Talvez o mundo tenha sido criado
quando de corpos molhados
e pés descalços
num salto mergulho
alguém estendeu os braços
e de mão puxando mão
foram inventados colos
um ninho
abraço

Chove lá fora
lá fora não há

Chove
gota a gota
ouço as vozes do céu de lá
Gota a gota
chegadas
nadadeiras
passos
asas
patas
o mundo continua sendo criado

Com os olhos molhados
olhando pro céu
há gente criadora do mundo
soprando luz 
no silêncio de luzes apagadas

O mundo foi criado
quando alguém estendeu a mão
no dia em que não houve eu
Os dias da criação do mundo
ecoam as histórias não escritas - 
são de um único nós juntando forças
sendo arca
navegando a contramão
de córregos 
uma vez calçadas

Na criação do mundo
não se descrevem fronteiras
poréns 
bandeiras
limites
nem linhas de chegada
É erguer-se
um braço puxando um mundo
e o mundo sendo recriado
em sete instantes
nos olhos fechados
de quem olhando pro céu
ressuscita uma réstia de sol…

Na criação do mundo
a folha carregada pela formiga
ser talvez tão pouco
e ser tanto
e tudo
quando num dia de chuva
o mundo nasce parido
num choro
que grita nós
Refugiado e refúgio

Criador do mundo
criação do mundo
nós
que se reconstrói
cria de nós.


07.05.24
Sobre as chuvas e enchentes no RS


Cada um ajuda como (poema que) pode e com aquilo que tem... Foi dessa maneira que conversando com meu professor de filosofia, o Lúcio, surgiu esse poema.

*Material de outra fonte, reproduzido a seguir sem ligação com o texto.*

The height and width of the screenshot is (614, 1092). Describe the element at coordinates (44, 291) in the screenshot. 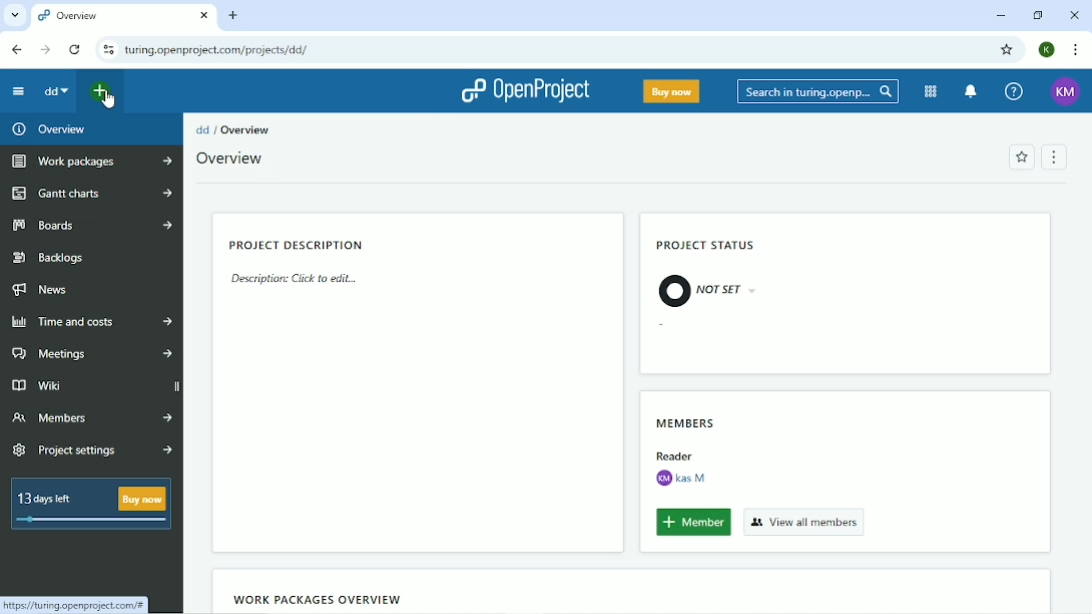

I see `News` at that location.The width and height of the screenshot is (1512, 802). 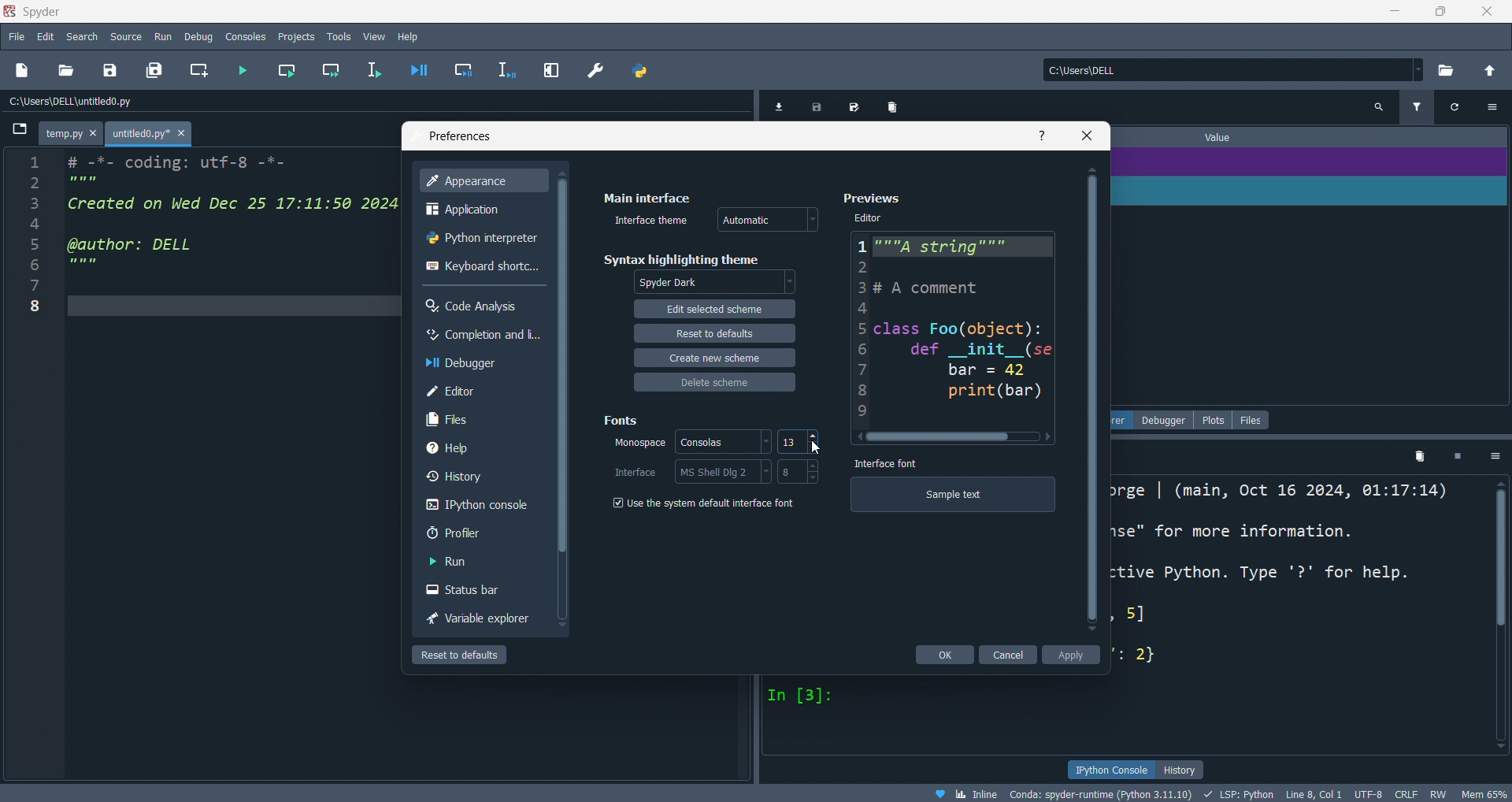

Certamente é preciso de muita muita ajuda material, mas será preciso também estender a mão e alimentar a alma, romper abismos inventando luzes, com solidariedade e gestos de amor. Ajude, estenda a mão, com o melhor que tem, com aquilo que pode. Outra vez, é nosso trabalho reerguer mundos, almas, sonhos. Façamos o nosso melhor.